Kommentar (der gedruckten Ausgabe)
Siglen

H: Landesbibl. Eutin. 6 S. 8°. K 1: Voß d. 22. Febr. ab den 23ten. K 2 (von Karolinens Hand): Berlin JP. J 1: Voß S. 98×. J 2: Wahrheit 8,236×. J 3: Schneider Nr. 1. B 1: IV. Abt., VII, Nr. 238. B 2: IV. Abt., VII, Nr. 242. B 3: Nr. 4. A: IV. Abt., VIII, Nr. 16. 13,12 weil ich will] nachtr. H aus] aus in H 18 Fehlwerk] aus Werk H 19 Druck-Geburt] aus Erscheinung H 25 zu einem Freiworte] aus über ein Freiwort H 29 auch das] aus ein H 30 Fehler-Stoff] aus Fehler und Stoff H K 1 31 nur] davor gestr. nicht H K 1

12,29 begrub sie: hätte sie begraben. 13, 10f. Reimers Zahlfähigkeit: vgl. Bd. VII, Nr. 606,321, 10–13†. 18 Jungische Fehlwerk: der Roman „Mein Torso“, s. Bd. VII, Nr. 510†; das Werk erschien aber doch 1822 im Druck, s. Nr. 370. 20–22 große komische Roman: vgl. die Vorrede zum Kometen. 23–32 Sophronizon: vgl. Bd.
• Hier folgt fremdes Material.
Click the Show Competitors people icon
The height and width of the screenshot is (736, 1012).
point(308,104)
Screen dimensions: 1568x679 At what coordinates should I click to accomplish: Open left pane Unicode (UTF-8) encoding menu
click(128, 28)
VII, Nr. 589†. Heinrich Voß war, wie er schrieb, anfangs über die Nachricht von Stolbergs Erkrankung erschrocken, hatte sich aber nach dessen Tod (5. Dez. 1819) beruhigt in dem Gefühl: Gott hat entschieden. Moses Mendelssohns Tod war durch die Aufregung über Jacobis Behauptung, Lessing sei Spinozist gewesen, veranlaßt oder doch beschleunigt worden. 32–36 Max hatte am 19. Dez. 1819 geschrieben: „Ich habe im Sinne, künftigen Sommer, ungefähr im Juli oder Juni, den philologischen Koncurs mitzumachen, der zugleich eine Anstellungsprüfung ist. Ich sprach mit Thiersch darüber, der es freilich gewagt fand und lieber nach den Studien auf der Universität es wünschte, um desto glorreicher bestehen zu können; allein mir scheint es immer eine desto größere Anspannung für mein Fach.“ Und am 31. Jan. 1820: „Creuzer geht künftiges Frühjahr mit Daub nach Stuttgart, wo auch Thiersch mit Prof. [Joseph] Kopp [1788 bis 1842, Lehrer am Münchner Lyceum], der dort heirathet, hinreisen wird. Thiersch äußerte schon, es würde Aufsehen erregen, wenn Münchner und Heidelberger Professoren zusammenträfen.“ 36f. Über F. L. W. Meyers Biographie Fr. L. Schröders (Hamburg 1819) hatte sich Voß ausführlich geäußert und auch auf die Erwähnung Jean Pauls darin hingewiesen (vgl. Persönl. Nr. 11). 14, 1–3 Chr. Aug. Heinr. Clodius (1772 bis 1836), den Sohn des Philosophieprofessors und Dichters Chr. Aug. Clodius (1738—1784), hatte J. P. 1797 in Leipzig kennengelernt, s. Br. III, 19 u. 23. Voß hatte einen Aufsatz von ihm in der Urania (auf 1820, „Über Shakespeares Philosophie, besonders im Hamlet“) eine Salbaderei genannt. 3–6 Schwendler: vgl. Persönl. Nr. 225, S. 201. 17 Luise: Boie, Kusine von Heinrich Voß, die in Heidelberg zu Besuch war.